Case ID: f2d_219/html/0064-01.html
Source: Caselaw Access Project
Author: {"author": "McLAUGHLIN, District Judge.", "license": "Public Domain", "url": "https://static.case.law/"}
Date Created: 2024-08-24T03:29:51.129683

Willard L. GLEESON and Mary F. Gleeson, Appellants, v. Fred E. CARR, Trustee in Bankruptcy of the Estate of Broadcasting Corporation of America, debtor, Appellee.
    No. 14203.
    United States Court of Appeals, Ninth Circuit.
    Jan. 15, 1955.
    Rehearing Denied March 22, 1955.
    
      Morris Lavine, Los Angeles, Cal., Shaw & Kegley, Riverside, Cal., for appellants.
    Craig, Weller & Laugharn, Frank C. Weller, Hubert F. Laugharn, Thomas S. Tobin, Los Angeles, Cal., for appellee.
    Before STEPHENS and CHAMBERS, Circuit Judges, and McLAUGHLIN, District Judge.
   McLAUGHLIN, District Judge.

This is an appeal taken from orders made in a reorganization proceeding under Chapter X of , the Bankruptcy Act.

The Broadcasting Corporation of America, debtor, hereinafter referred to as BCA, is a California corporation which operated five radio stations in California for some time prior to 1946. The outstanding stock of BCA totals 250 shares owned as follows:

127 shares — Willard Gleeson
106 “ —E. W. Laisne
10 “ —E. D. Laisne '(son of E. W. Laisne)
7 “ —held individually by seven persons

Appellants Willard and Mary Gleeson are husband and wife. In addition to being the sole majority stockholder, Mr. Gleeson is a director, president, and manager of BCA; Mrs. Gleeson i's a director and secretary of BCA. E. W. Laisne is the third director.
────────
_Exercise requirements_
a: Answer these questions using the Gleeson v. Carr opinion:
(i) How many radio stations did the Broadcasting Corporation of America operate in California?
(ii) How many shares of the corporation's stock does Willard Gleeson own?
(iii) On what date was rehearing denied?
b: Transcribe everything in the Gleeson v. Carr opinion from "Craig, Weller &" down to "the Bankruptcy Act.".

_Data block_
────────
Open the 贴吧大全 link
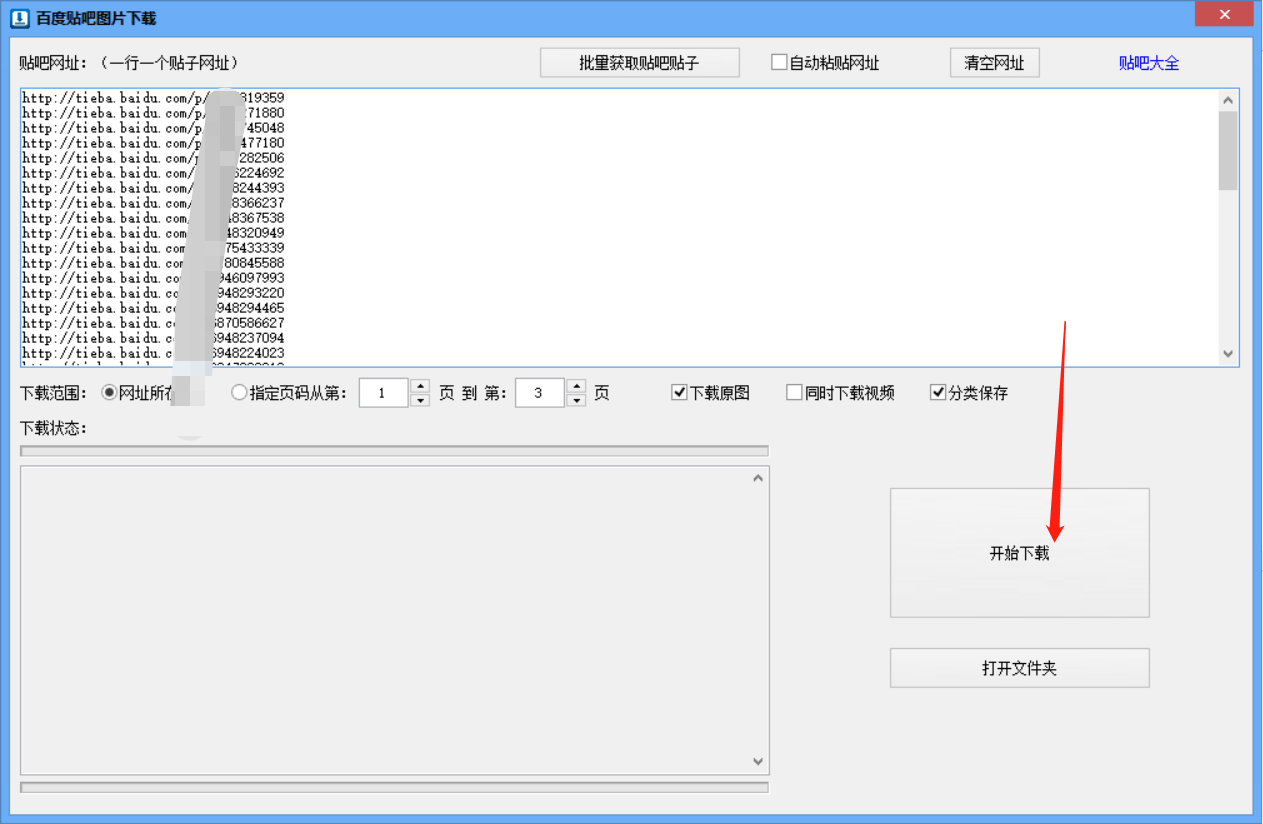The width and height of the screenshot is (1263, 824). tap(1149, 62)
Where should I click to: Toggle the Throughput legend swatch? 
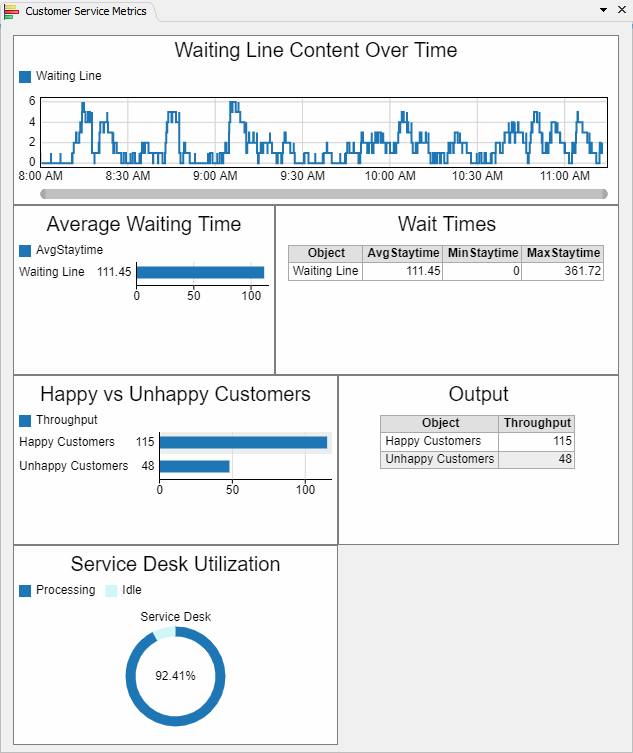(x=25, y=420)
────────
_The solutions_
a:
(i) Five.
(ii) 127 shares.
(iii) March 22, 1955.

b:
Craig, Weller & Laugharn, Frank C. Weller, Hubert F. Laugharn, Thomas S. Tobin, Los Angeles, Cal., for appellee.
    Before STEPHENS and CHAMBERS, Circuit Judges, and McLAUGHLIN, District Judge.
   McLAUGHLIN, District Judge.

This is an appeal taken from orders made in a reorganization proceeding under Chapter X of , the Bankruptcy Act.